El régimen de Irán atacó con drones el Aeropuerto Internacional de Kuwait y dejó varias personas heridas

El régimen de Irán perpetró un ataque masivo con drones dirigidos contra el Aeropuerto Internacional de Kuwait, provocando heridas a varias personas y graves destrozos materiales en la terminal de pasajeros del complejo. La agresión provocó la inmediata suspensión de todas las operaciones y vuelos comerciales del aeropuerto, que había reabierto sus puertas recientemente tras verse afectado por las hostilidades regionales. Las autoridades locales calificaron el suceso de “agresión criminal” y activaron los protocolos de emergencia ante la drástica escalada del conflicto en el Golfo Pérsico.

El portavoz del Ministerio de Defensa de Kuwait, general de brigada Saud Abdulaziz Al-Otaibi, fue el encargado de confirmar el incidente, señalando que múltiples aeronaves no tripuladas de origen iraní impactaron directamente contra la estructura de la terminal de pasajeros número uno del aeródromo. El funcionario detalló que los impactos causaron severos daños de infraestructura que forzaron a la aerolínea estatal Kuwait Airways a paralizar sus servicios de manera indefinida. Los equipos médicos se trasladaron de inmediato al lugar del ataque para asistir a las víctimas civiles afectadas por las explosiones y los escombros.

La ofensiva de Teherán se produjo en el marco de una serie de intercambios armados nocturnos entre las fuerzas militares de los Estados Unidos y el régimen islámico. Horas antes del impacto en el aeropuerto civil, el Comando Central estadounidense (CENTCOM) había ejecutado bombardeos de represalia autodefensiva contra un centro de control terrestre iraní en la isla de Qeshm, situada en el estratégico estrecho de Hormuz. Dicha acción militar norteamericana se desplegó tras detectar el lanzamiento previo de misiles balísticos iraníes que apuntaban hacia Kuwait y hacia la sede de la Quinta Flota de los Estados Unidos en Bahréin.

A pesar de que los sistemas de defensa aérea occidentales y locales lograron neutralizar con éxito la mayoría de los proyectiles y drones dirigidos contra los acantonamientos militares estadounidenses en la región, la oleada de aeronaves iraníes no tripuladas logró esquivar los perímetros de seguridad sobre el área metropolitana kuwaití. Por su parte, la Guardia Revolucionaria de Irán asumió la autoría general de las incursiones en la península arábiga y el Golfo Pérsico, justificando sus agresiones bajo el pretexto de defender su soberanía marítima ante lo que consideran un persistente bloqueo comercial e interferencia militar por parte de Washington.

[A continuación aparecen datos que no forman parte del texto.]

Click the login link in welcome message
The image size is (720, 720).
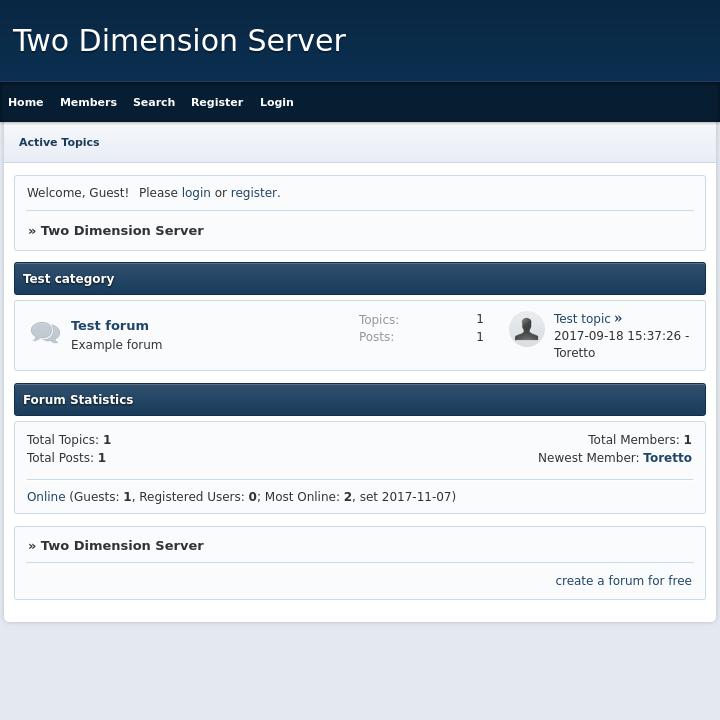coord(196,193)

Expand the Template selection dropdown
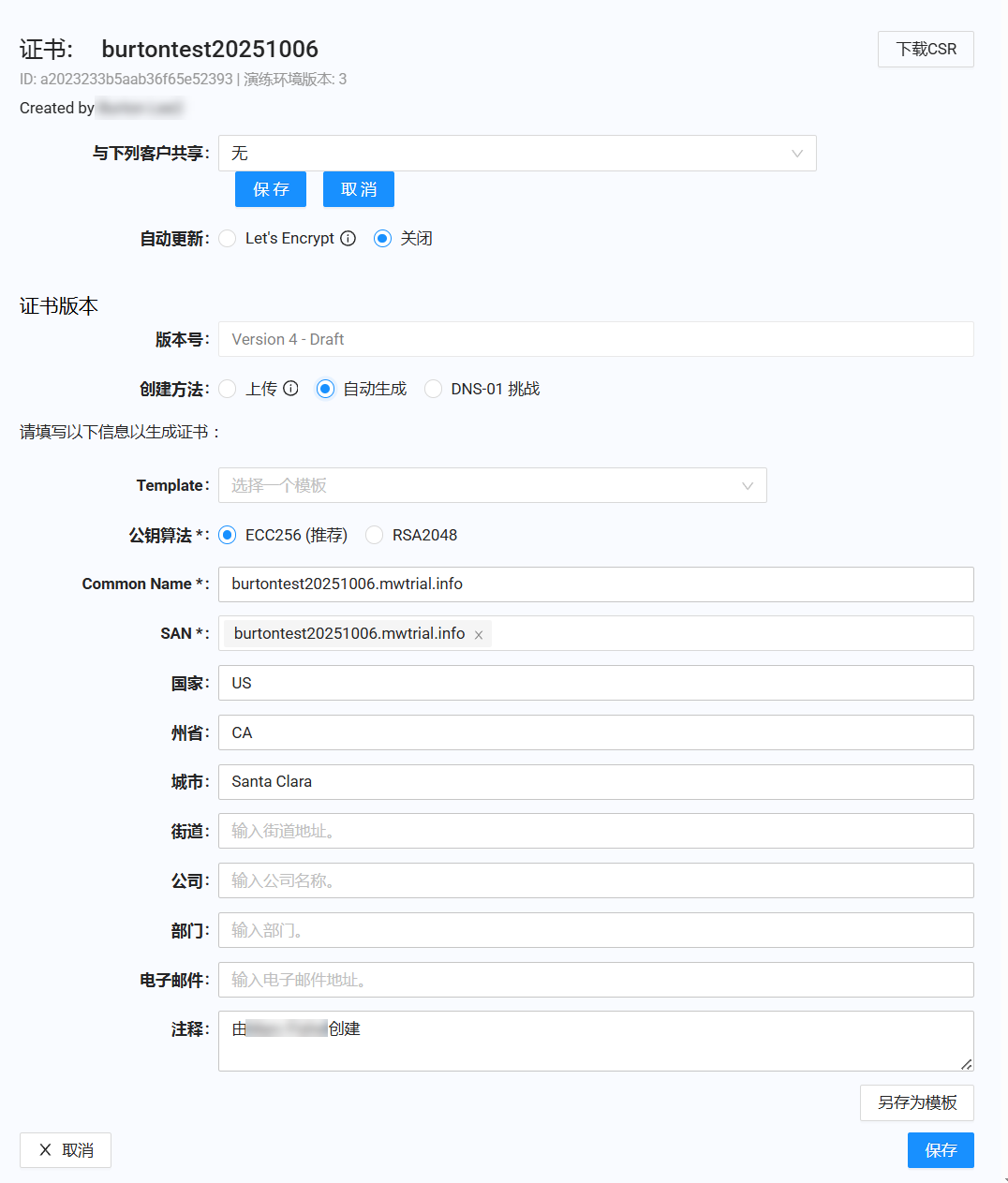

La agresión contra Kuwait, un histórico aliado de Occidente y uno de los exportadores de crudo más influyentes de la región, agudizó el nerviosismo global y generó un impacto adverso inmediato sobre los mercados internacionales de energía. Tras difundirse los detalles de las explosiones en la terminal aérea y constatarse el estancamiento de los esfuerzos diplomáticos para establecer un nuevo cese al fuego en el Medio Oriente, el precio del barril de petróleo crudo experimentó un repunte generalizado en sus principales índices de referencia mundial.